▸ Records from a data collection:
%%
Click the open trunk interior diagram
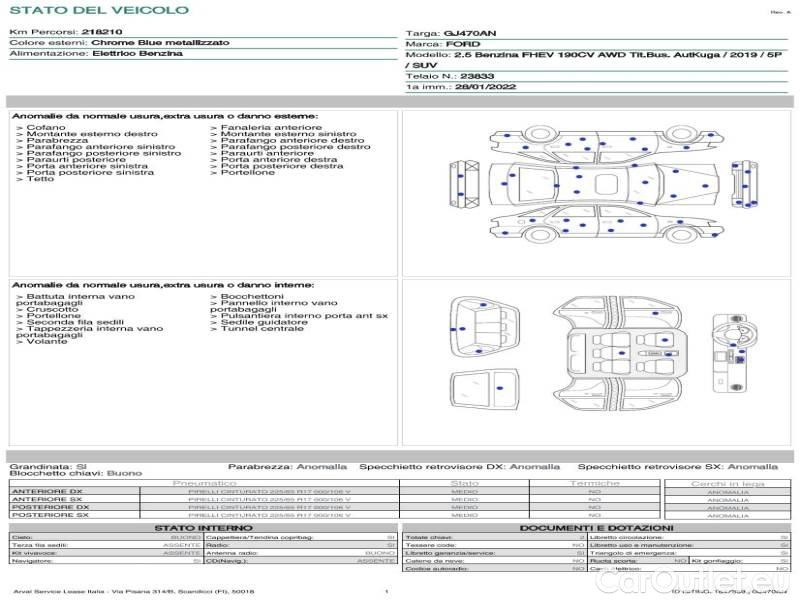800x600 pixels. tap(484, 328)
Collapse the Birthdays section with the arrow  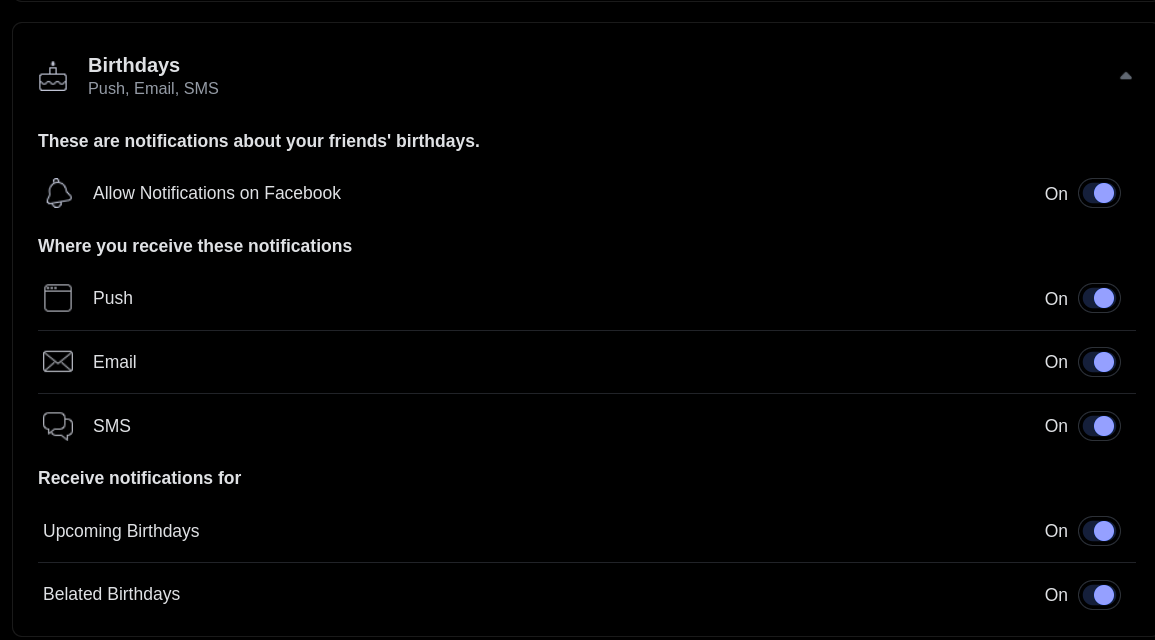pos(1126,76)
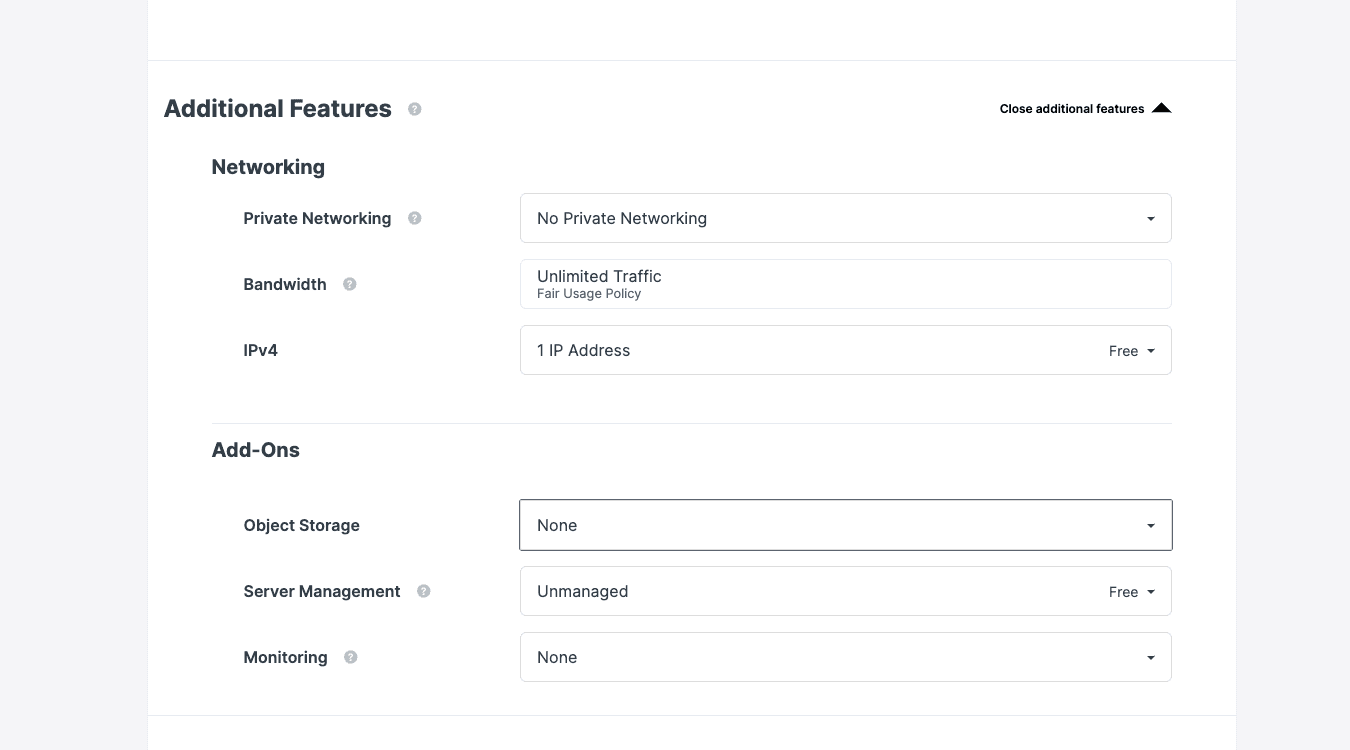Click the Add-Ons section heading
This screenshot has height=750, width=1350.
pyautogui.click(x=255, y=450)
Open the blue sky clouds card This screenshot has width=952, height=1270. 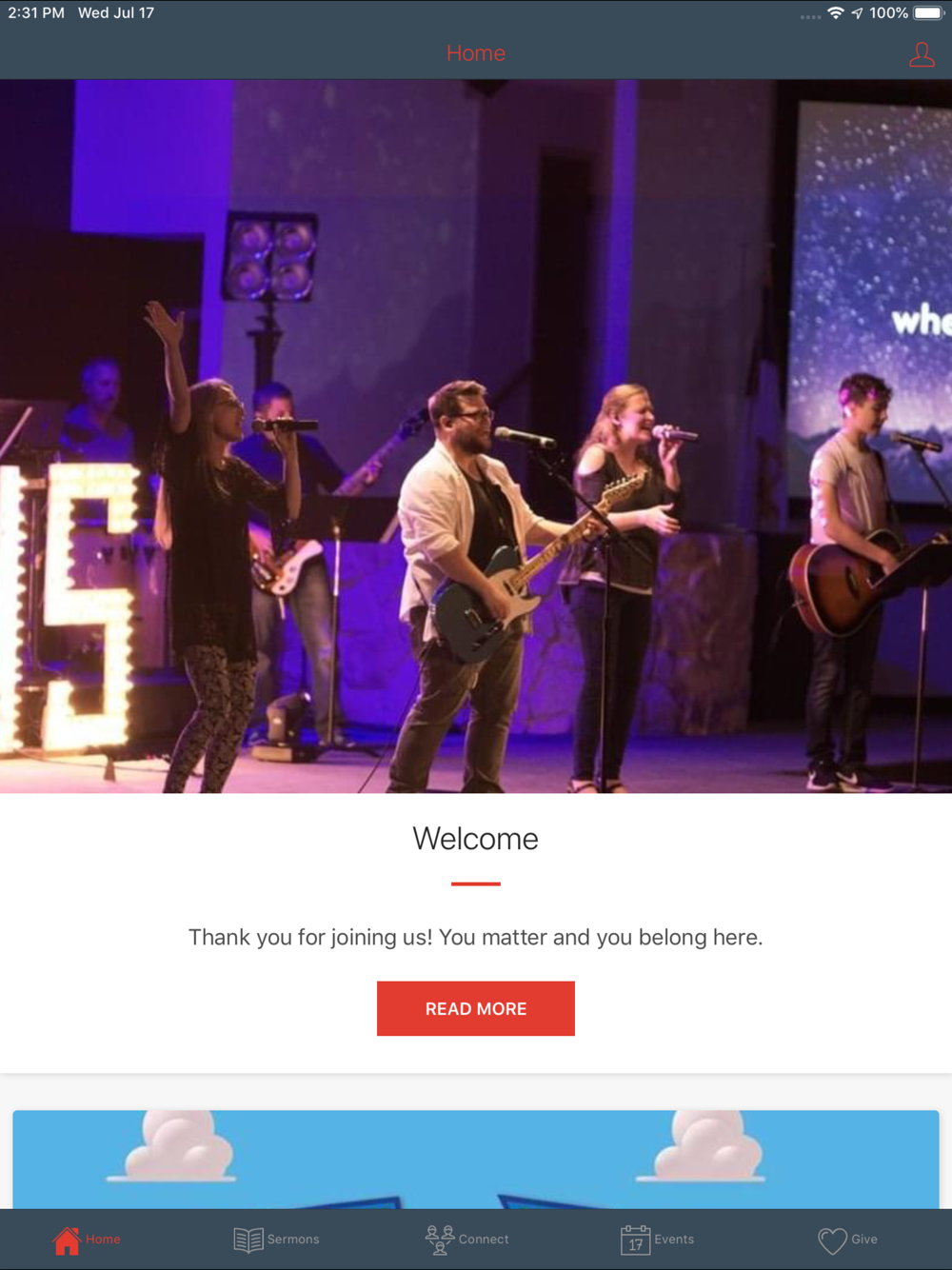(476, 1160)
%%
%%
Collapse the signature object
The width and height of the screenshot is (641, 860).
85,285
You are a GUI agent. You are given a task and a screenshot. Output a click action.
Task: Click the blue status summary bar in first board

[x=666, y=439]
%%
%%
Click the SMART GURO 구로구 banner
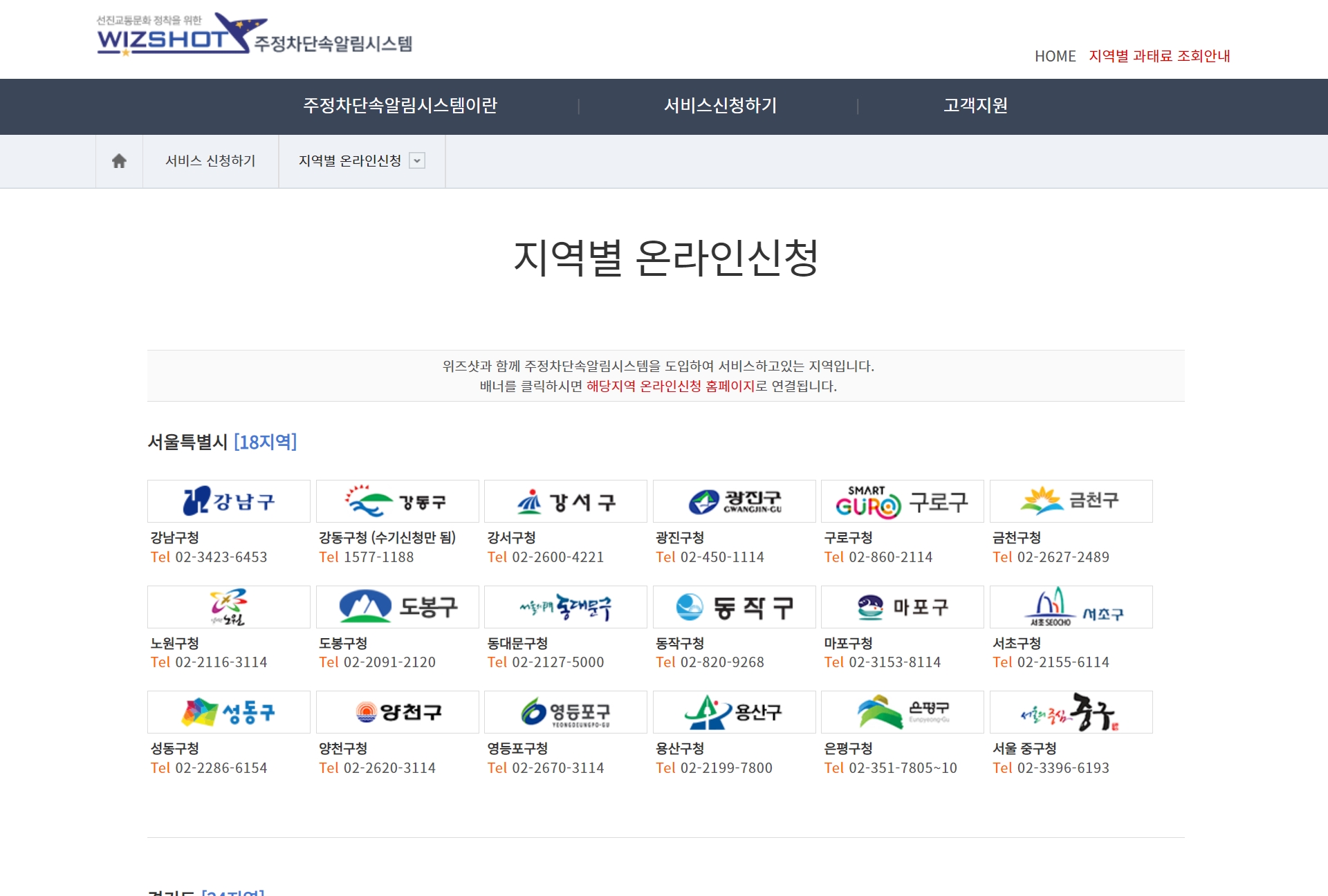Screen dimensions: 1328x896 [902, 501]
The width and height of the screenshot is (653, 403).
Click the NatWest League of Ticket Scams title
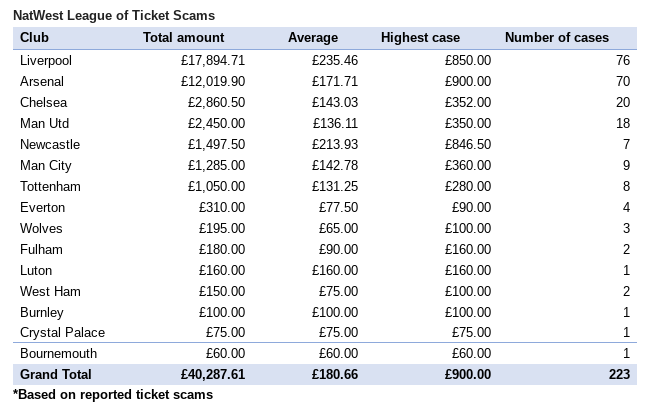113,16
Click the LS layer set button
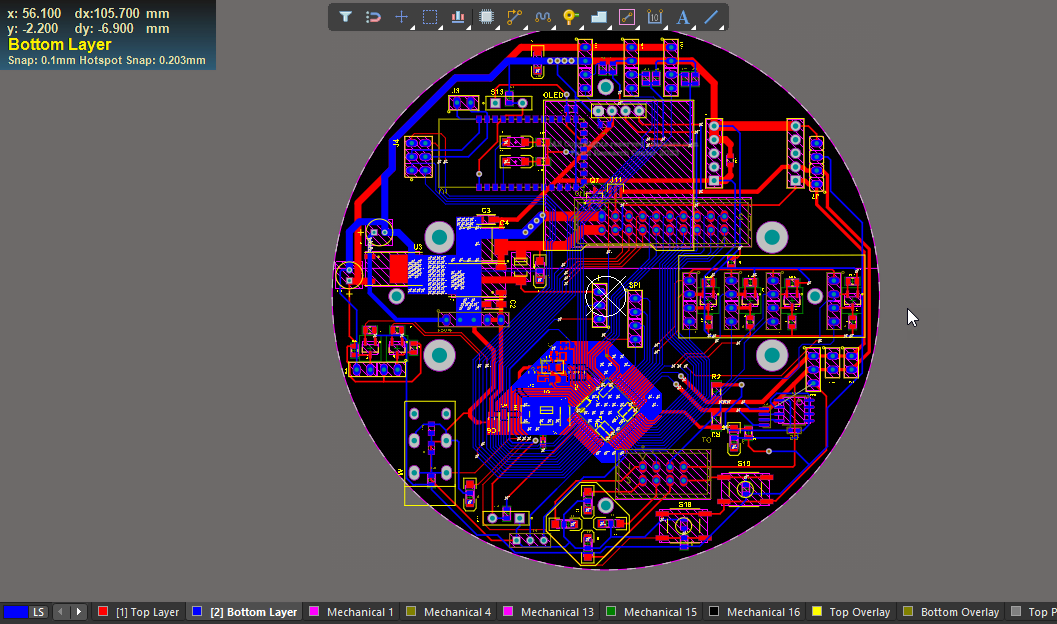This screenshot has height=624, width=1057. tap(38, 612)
%%
▸ Task details: Take the part of the entries that opens with the line containing "You are a GUI" and closes with the line containing "[x=666, y=439]", and write it out again with "blue" switched to "green", leaving everything else unchanged.

▸ Output of the exercise:
You are a GUI agent. You are given a task and a screenshot. Output a click action.
Task: Click the green status summary bar in first board

[x=666, y=439]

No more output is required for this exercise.